Coanalyticity of I_W for Borel W not in Σ^0_2

Ascertain whether, for every Borel subset W of the Cantor space {0,1}^ω that is not Σ^0_2, the ideal I_W := {A⊆ω : L_{x|A} ∩ W = ∅}, defined using a fixed dense sequence x enumerating the finitely supported sequences in {0,1}^ω (with x_0 the constant zero sequence), is always coanalytic in P(ω). Here L_{x|A} denotes the set of ordinary limit points of the subsequence (x_n) restricted to A.

Background

The paper introduces the ideal I_W associated to a subset W of a topological space X and a sequence x, defined by I_W = {A⊆ω : L_{x|A} ∩ W = ∅}. Specializing to X being the Cantor space and x a dense enumeration of its rationals (finitely supported sequences), the authors analyze the descriptive complexity of I_W.
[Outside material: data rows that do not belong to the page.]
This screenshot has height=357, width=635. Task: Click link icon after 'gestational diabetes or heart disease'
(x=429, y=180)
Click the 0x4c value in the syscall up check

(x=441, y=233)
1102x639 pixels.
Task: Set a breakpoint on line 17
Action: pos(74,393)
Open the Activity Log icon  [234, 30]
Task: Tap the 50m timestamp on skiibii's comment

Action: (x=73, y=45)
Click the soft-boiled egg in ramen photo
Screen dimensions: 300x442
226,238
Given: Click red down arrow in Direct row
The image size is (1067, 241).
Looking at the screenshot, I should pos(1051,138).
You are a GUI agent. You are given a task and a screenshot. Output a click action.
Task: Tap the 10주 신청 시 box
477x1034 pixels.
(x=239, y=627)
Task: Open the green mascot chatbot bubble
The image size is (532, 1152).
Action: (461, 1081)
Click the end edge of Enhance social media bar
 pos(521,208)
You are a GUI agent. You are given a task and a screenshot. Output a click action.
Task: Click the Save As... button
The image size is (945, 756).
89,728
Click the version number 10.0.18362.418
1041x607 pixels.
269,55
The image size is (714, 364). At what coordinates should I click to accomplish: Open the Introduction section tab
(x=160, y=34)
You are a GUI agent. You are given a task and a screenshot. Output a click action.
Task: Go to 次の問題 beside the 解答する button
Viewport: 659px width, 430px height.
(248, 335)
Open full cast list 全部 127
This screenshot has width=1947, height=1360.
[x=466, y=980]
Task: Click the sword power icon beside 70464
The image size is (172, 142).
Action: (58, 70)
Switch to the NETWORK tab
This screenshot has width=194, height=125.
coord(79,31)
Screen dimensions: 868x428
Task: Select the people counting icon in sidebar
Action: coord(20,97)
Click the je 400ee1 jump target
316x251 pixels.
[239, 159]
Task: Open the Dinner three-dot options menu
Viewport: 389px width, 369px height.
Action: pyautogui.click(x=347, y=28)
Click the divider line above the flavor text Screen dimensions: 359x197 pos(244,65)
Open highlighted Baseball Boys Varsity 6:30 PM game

They prove: if W is closed then I_W is Σ^0_2; if W is Σ^0_2 then I_W is Π^0_3; if W is open then I_W is an analytic P-ideal; and if W is Borel but not Σ^0_2 then I_W is not analytic. They also show I_{W_irr} (with W_irr the set of sequences with infinitely many 1’s) is coanalytic and Π^1_1-complete. The remaining question is whether I_W is always coanalytic for all Borel W not in Σ^0_2.